My dad and I are planning a trip in the first two weeks of August to the East Coast for a surf fishing/camping trip. we have a completely clean slate, so...where would you guys recommend to catch Blues, Stripers and other species as well from the surf. If you could go anywhere for a week and a half of fishing in early August where would you go?

Thanks,
Matt


----------



## Shooter (Nov 14, 2004)

Does it have to be in New England or anywhere on the East Coast?


----------



## cducer (May 7, 2010)

I would say that it depends on what species you would want to target... warm or cold water. I used to fish the Cape Cod area alot when I lived in the North East. Striper, Blues, are available from shore with excellant wading opportunities. Tuna are also there but a boat is needed. 

Check with Cooper Gilkes on Marthas Vineyard... his guides are excellant and offer reasonably priced shore trips. Also look into the ferry trip out to Monomy Island. Excellant flats to wade. 

Rhode Island also has easy access. Less expensive to camp. There is a State Park that will put you within 10-15 minutes to all the fishing you can handle. Salt ponds, as well as rocky shore. Also there is plenty of sight seeing to do when not fishing.

I am not too sure how the warm water in the south is going to be with the oil spill going on


----------



## vze88qaf (Jun 12, 2009)

Cape Hatteras KOA is quite expensive in the Outer Banks. I would suggest Ocean Waves Campground in Waves, NC but make reservations early as they book up. There rates are quite reasonable.


----------



## cavicway (Apr 7, 2009)

*Assateague State Park Maryland*

Assateague Island State Park in Maryland is one of my favorite places...tent and RV camp sites.....close to the beach....loop "H" has 36 electric site but you need to make reservations early.....in august you will catch plenty of bluefish but they will be on the small size....an occasional rock....plenty of skates ....king fish...spot....flounder....drum...and some fairly large sharks...the end of august is good because the kids are back to school and the beach won't be so crowded....if you have an off road vehicle you can venture over to the national park side and there is 12 miles of beach down to the Virginia line you can fish...you will need to get a permit....my favorite place on this earth....good luck


----------



## umingmaq (Nov 13, 2009)

*thanks guys*

Thanks for the ideas, I appreciate it. We're willing to go ANYWHERE on the East Coast. This is the first time in my life my dad has agreed to a fishing trip that doesn't include the words Canada and Walleye, so it'll just be good to catch fish.

Right now, it looks like we're driving east on 08/06 and we don't have to be back in Wisconsin until the 17th, so we should be able to spend some time fishing the beach out there.

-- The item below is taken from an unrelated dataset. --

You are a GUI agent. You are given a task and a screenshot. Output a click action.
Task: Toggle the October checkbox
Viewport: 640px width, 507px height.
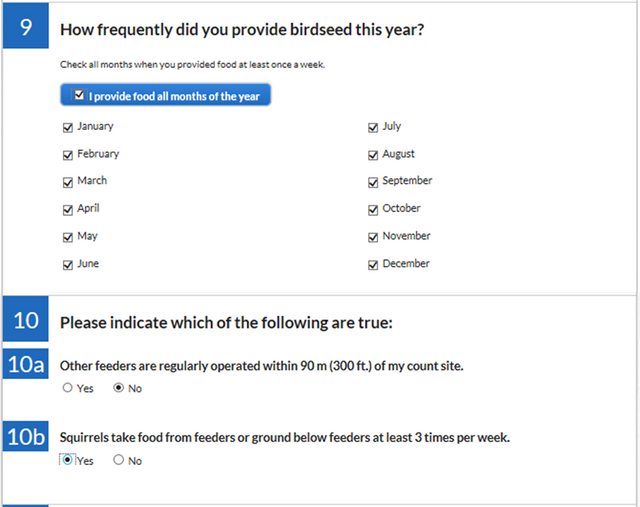373,210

I'm looking forward to some bigger Blue Fish and perhaps a striper or two, but other species are always welcome. Again, thanks for the tips.

Matt


----------



## Fresh/Saltmaniac (Apr 17, 2010)

If you decide to go to New England you have to try Tautog fishing. They're medium sized fish but very strong for their size and simple to fish for. All you need is some green crabs and a Tautog rig paired with a stiff rod and flat sinkers(lots of them). Last halloween was my first time fishing for them in Ocean City, MD and they're very fun if you find the right spot, they're probably the tastiest fish other than seabass in the Northeast. They arrive in MD in the fall so in august they should be somewhere in New England. They hand around rocks, bridge columns, and similar structure.


----------



## cducer (May 7, 2010)

If you decide to try Assateague Island in Md there is also alot of other possibilities within 30min to 1 hr drive time. Chesapeake bay offers good striper, flounder, sea trout, bluefish, spanish mackeral that time of year.
I would be more than happy to point you to some spots as I live in the area.
PM me if you like.


----------



## jhook (Jul 27, 2008)

Cape Henlopen State Park Del.Nice area.Probably the whole DELMARVA peninsula would be great.We're heading to Anastasia State Park in St. Augustine Fl. in early July-should be fun.Don't forget this-
http://pierandsurf.com/coastalexplorer/


----------



## speechless33759 (Mar 9, 2009)

He'd love stripers.


----------